There are three ideas hidden here: A salt, repeated hashing, and use of different hash functions.
The reason to use a salt for password storage (or any usage of a password, really) is to avoid that the attacker can simply use a rainbow table - or, in fact, to make the needed rainbow table that many times bigger. As an example, if you have tree algorithms which will all be used, in a random order, you in effect have 6 possibilities (123, 132, 213, 231, 312, 321), which means a rainbow table has to be six times bigger.
At the same time, the hash execution time will be three times longer, so generating the rainbow table takes in effect 18 times the original time.
To make a rainbow table attack totally ineffective, you use a salt that big that it is not practical anymore to use a rainbow table (since it would need to long to generate and too much space to store). The Bcrypt algorithm, for example, takes an 128 bit salt input. A rainbow table for just a single password and all possible salts would take $2^{128}$ entries.
A salt alone still does not help against a brute force attack - you can check all realistic passwords in a dictionary for MD5(salt | password) == hash
just as fast as MD5(password) == hash
.
Here your second idea comes in: Repeated hashing. In your example, you use three hash invocations for each password - this means brute-forcing a single password takes three times the time as brute-forcing it with a single hash function. Three times is not much.
Instead, use a lot larger number of hashes. There are specialized slow hash functions around (like bcrypt), which have a configurable work factor build in - e.g. they take beside the hash and password input a work factor parameter, which says how often is should loop. You then can simply scale this with the hardware progress so your user does not have to wait too long for login, but an attacker still needs very long to crack the password.
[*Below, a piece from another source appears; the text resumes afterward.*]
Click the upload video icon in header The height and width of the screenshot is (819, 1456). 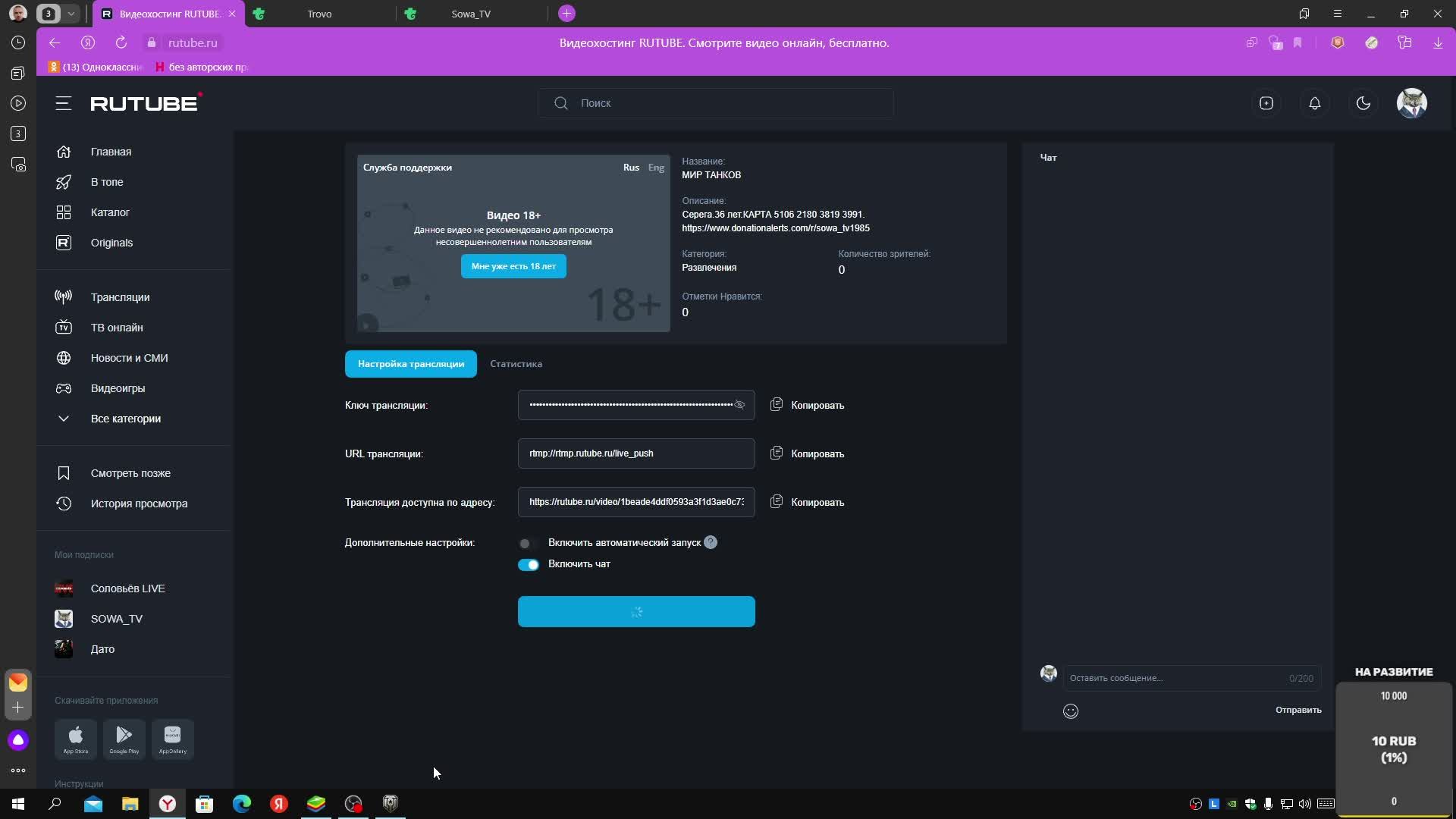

Other schemes (like PBKDF2) use a fast hash function (like MD5, SHA-1, SHA-2) a large number of times (something like Hash(password, hash(password, hash(password, ...(password, hash(password, salt))...)))
).
Your third idea is using a different hash algorithm depending on the salt.
Using a different salt as input to a hash function has a similar effect to using a different hash function, but is much simpler to implement. Using different algorithms makes your combined algorithm harder to analyze (i.e. harder to guess about its security), and also harder to implement. Also, you are depending on the security of multiple algorithms.
I could think about using different algorithms to secure against cryptanalytic breakthroughs in any of them, but then you should always use all of them, and there is no reason to randomize which algorithm to use.
So, don't do this, use instead an established password hash function like bcrypt, scrypt or PBKDF with an appropriate work factor. (These all include the use of salt.)